====== Data for this task ======
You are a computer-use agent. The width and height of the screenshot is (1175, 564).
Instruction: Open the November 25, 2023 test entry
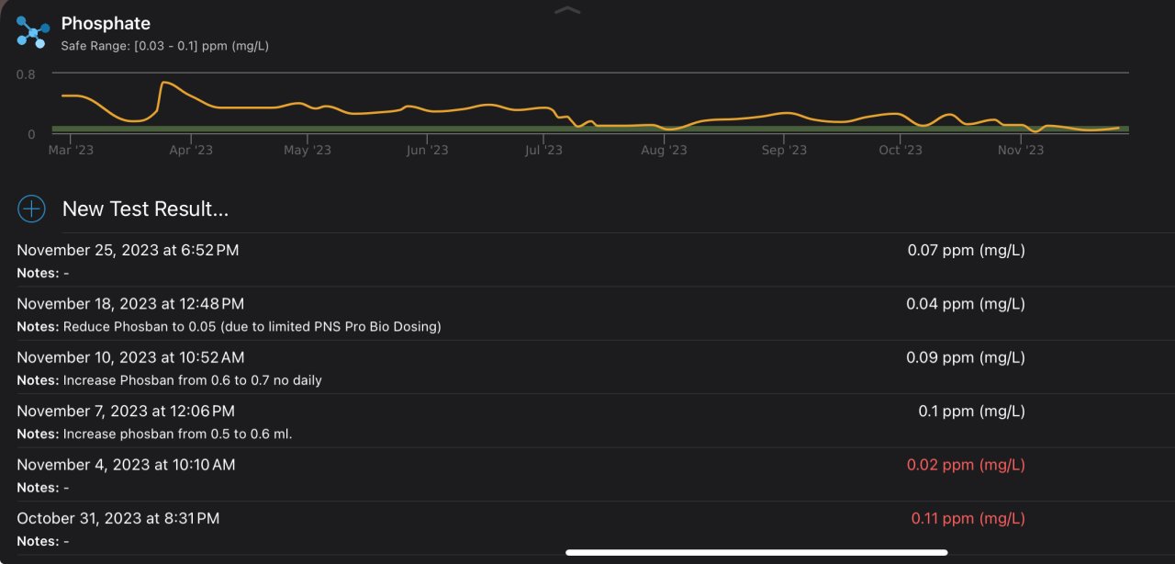point(128,250)
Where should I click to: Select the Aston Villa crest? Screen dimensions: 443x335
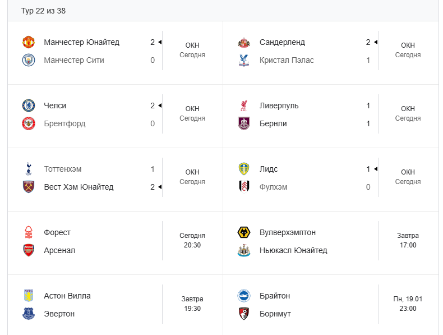[x=29, y=296]
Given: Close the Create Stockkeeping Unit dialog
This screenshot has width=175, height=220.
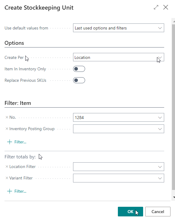Looking at the screenshot, I should [x=166, y=7].
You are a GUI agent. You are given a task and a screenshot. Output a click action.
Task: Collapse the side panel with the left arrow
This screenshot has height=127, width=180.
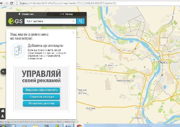tap(3, 71)
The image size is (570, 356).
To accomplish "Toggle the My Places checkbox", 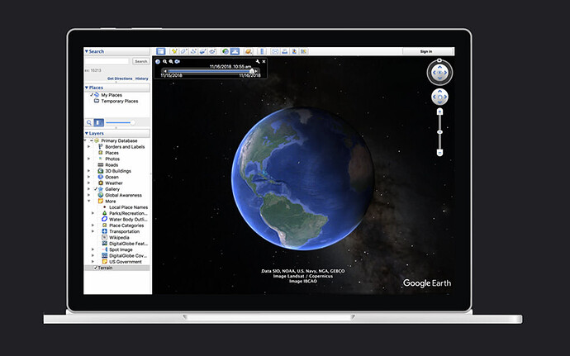I will coord(92,95).
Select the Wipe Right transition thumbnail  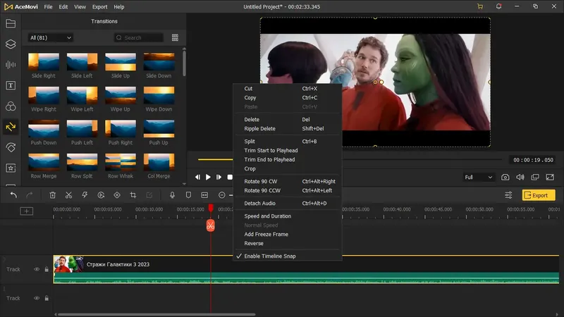coord(43,95)

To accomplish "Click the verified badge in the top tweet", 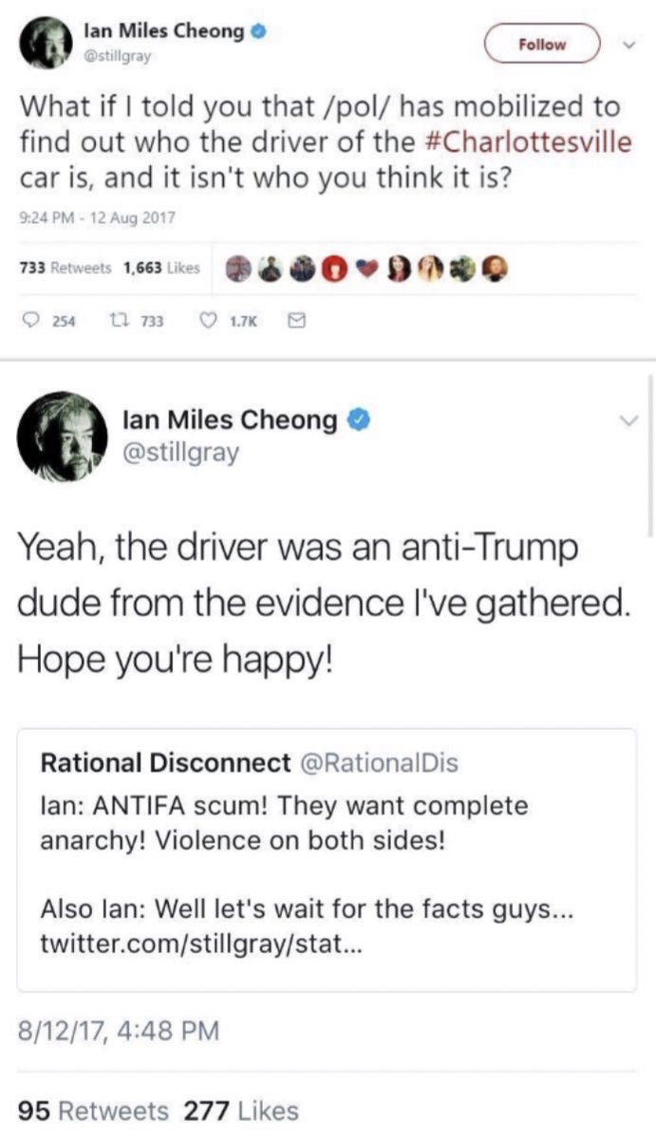I will click(257, 32).
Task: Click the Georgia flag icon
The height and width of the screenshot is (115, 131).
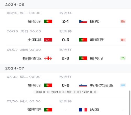Action: click(48, 58)
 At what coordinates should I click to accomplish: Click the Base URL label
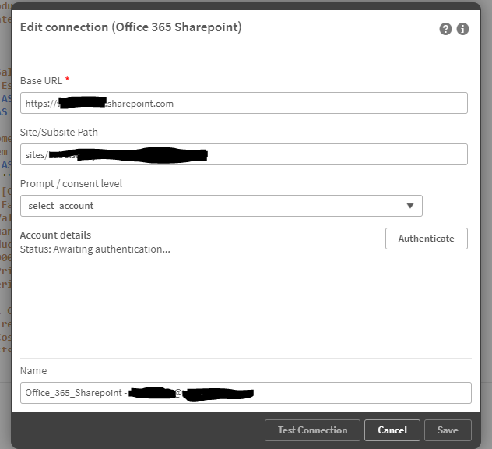[41, 80]
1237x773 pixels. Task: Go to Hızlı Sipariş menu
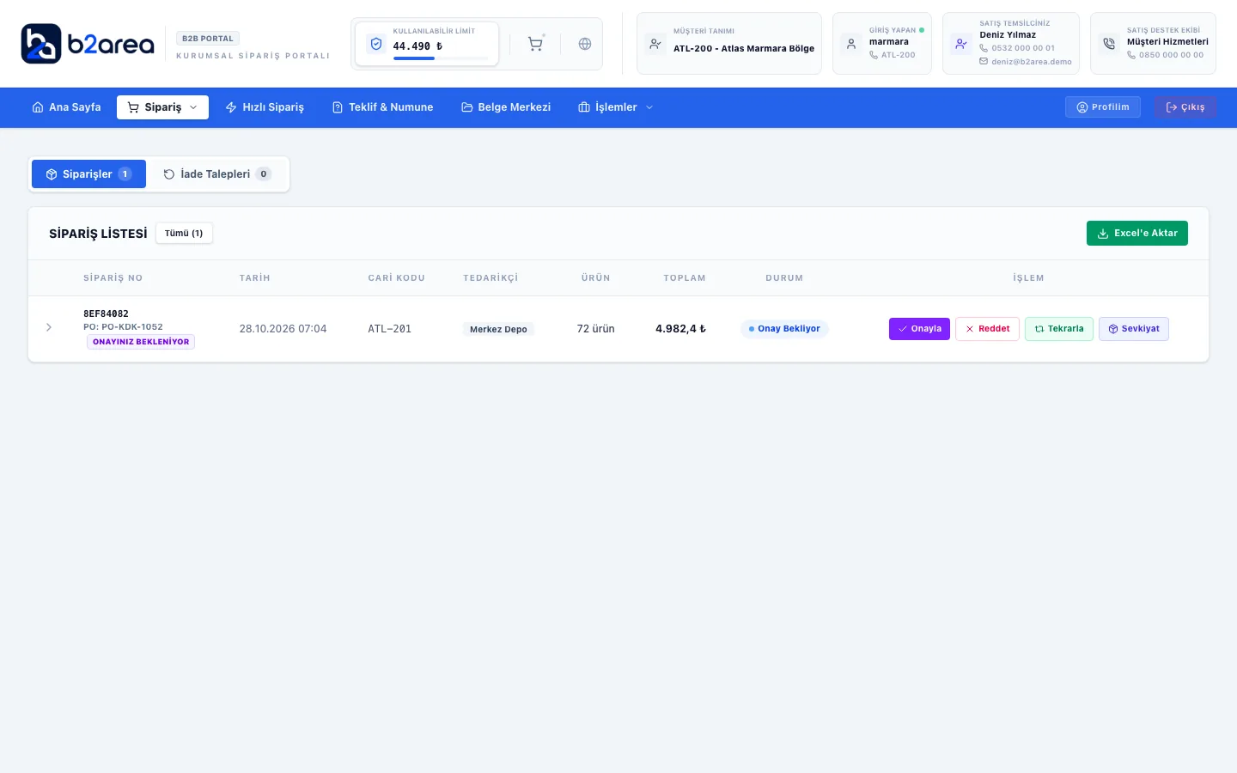265,107
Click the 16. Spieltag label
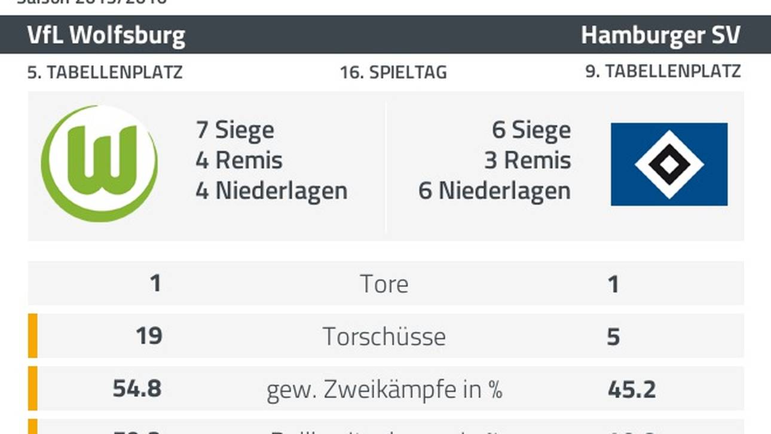 pos(393,72)
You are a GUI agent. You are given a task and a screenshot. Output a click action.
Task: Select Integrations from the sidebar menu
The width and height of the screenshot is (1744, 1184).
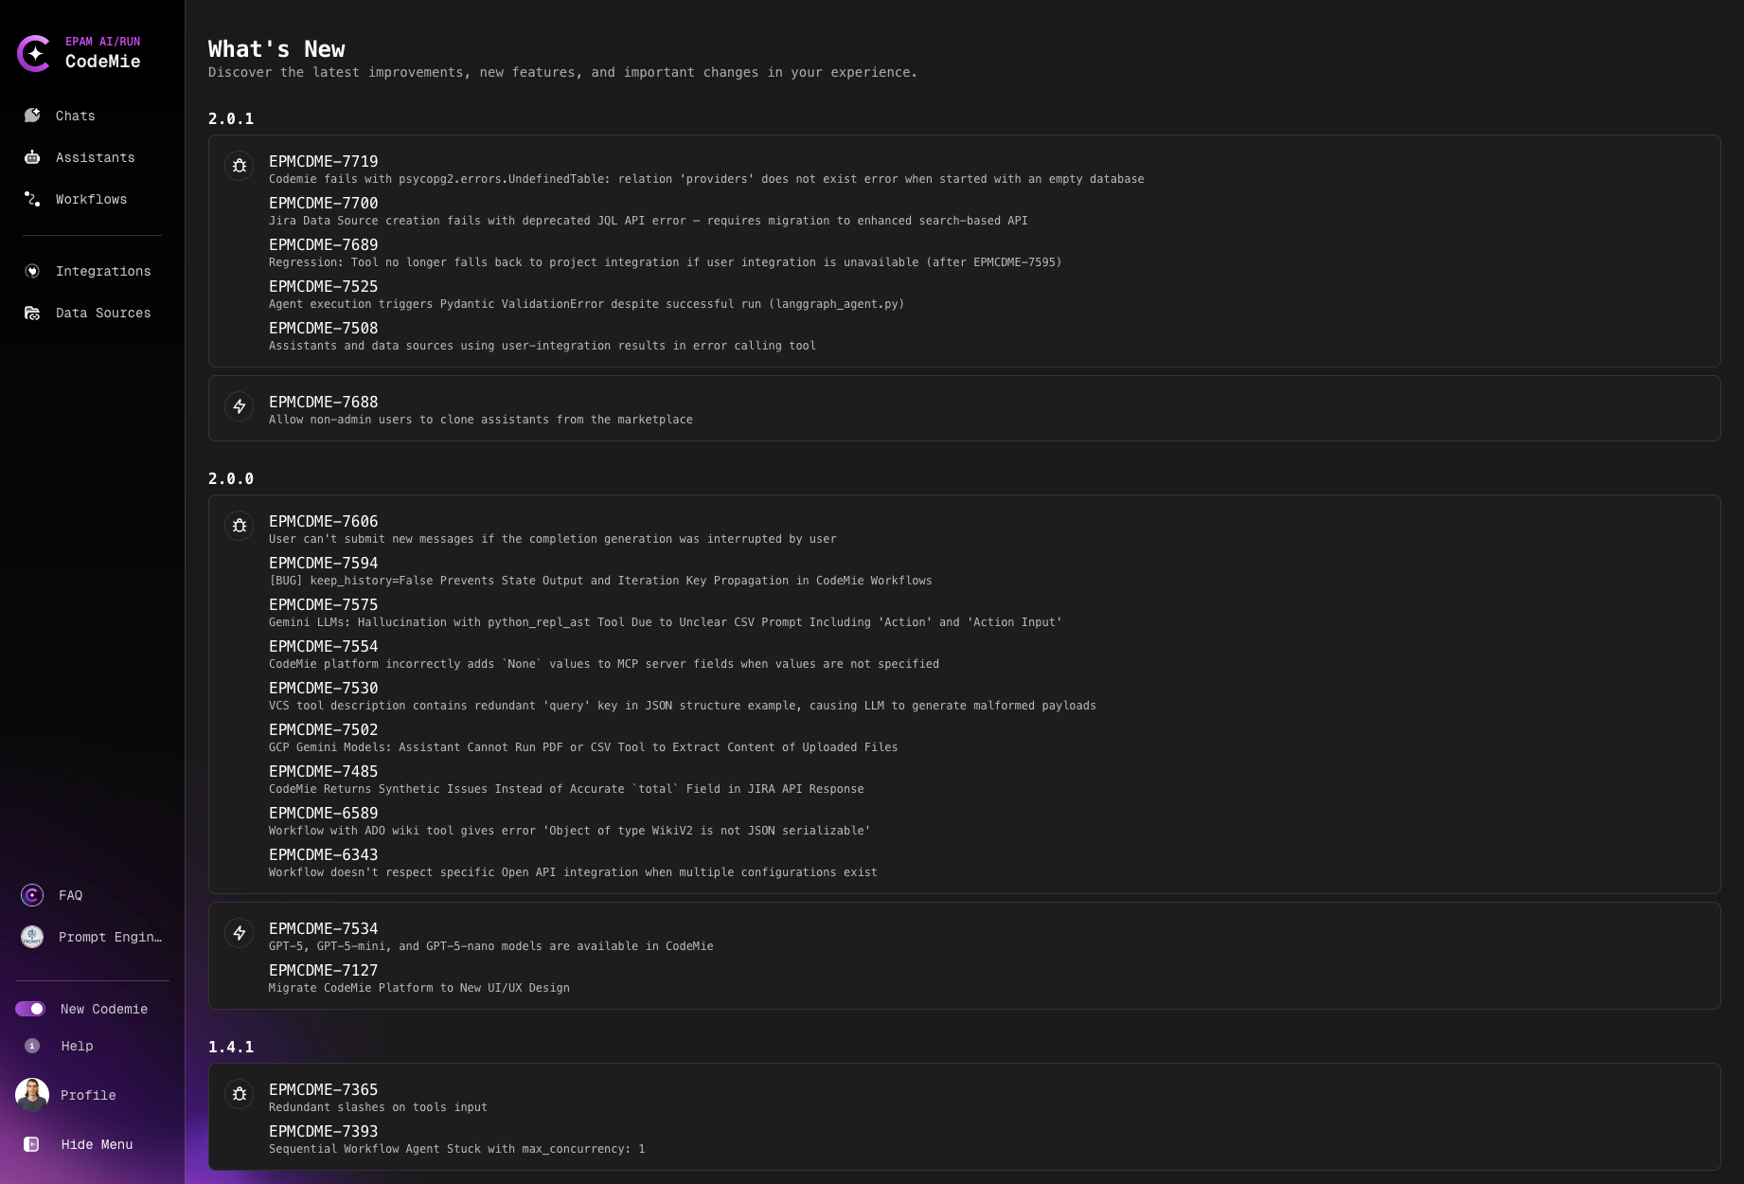pyautogui.click(x=103, y=271)
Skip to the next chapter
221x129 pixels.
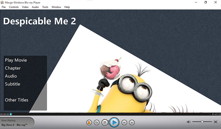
======
Action item: Retype, word for word, only the line holding "Task: Select Integrations" and the lines after it through the final line of the listing above, and leave every picture out.

Result:
Task: Select Integrations from the sidebar menu
The width and height of the screenshot is (1744, 1184).
pyautogui.click(x=103, y=271)
Skip to the next chapter
221x129 pixels.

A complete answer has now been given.